◆ **Given exercise**
According to the page excerpt on Mysore silk production, in what town is the raw silk production unit located?

◆ **Page excerpt**
........
The production of Mysore silk begins with sourcing silk cocoons from the Ramanagara district of Karnataka. KSIC workers carry this out. They are responsible for transporting the silkworms to the raw silk production unit in T. Narasipura. What follows is a time and labour-intensive process of transforming cocoons into fabric. 

 

To begin with, the silk cocoons are soaked and boiled to make the extraction of yarn threads easier. These threads are twisted several times so that the finished fabric has the much sought-after crepe look and texture. Rolls are created with the threads and then sent to the main weaving factory in Mysore. Next, artisans begin weaving silk using either a dobby or jacquard loom. Both power looms are pre-equipped with patterns from the design section that simply weave designs onto the sarees. 

 

After the fabric has been woven, it typically has a rough texture. To fix that and make the fabric smoother, degumming takes place. The sub-procedure consists of soaking over 200 sarees in boiling water, and adding soap chips and soda ash. Once the solution bubbles in two hours, room-temperature water is added to control the reaction. The sarees are removed from the tanks and submerged in warm water for fifteen minutes to remove any excess solution. Finally, the sarees are sent for hydro extraction and dyeing. 

 

The' winch' machine is used to dye the woven sarees. The sarees are placed on a horizontal axis frame, rotated inside a tank full of hot water, and connected to a separate colour tank.
........
◆ **Supplied records**
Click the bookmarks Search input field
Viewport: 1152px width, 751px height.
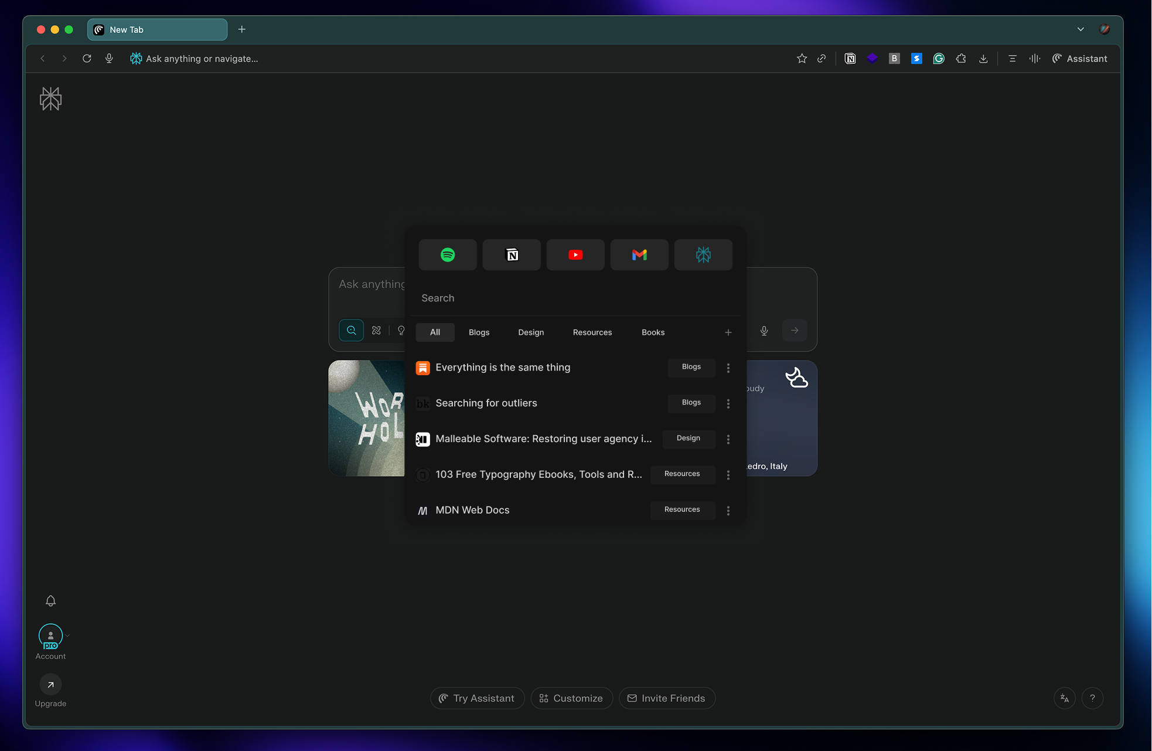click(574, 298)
........
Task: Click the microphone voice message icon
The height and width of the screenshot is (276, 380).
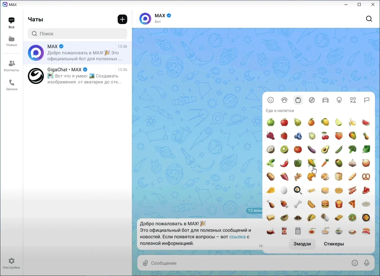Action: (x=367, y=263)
........
◆ **Correct result**
T. Narasipura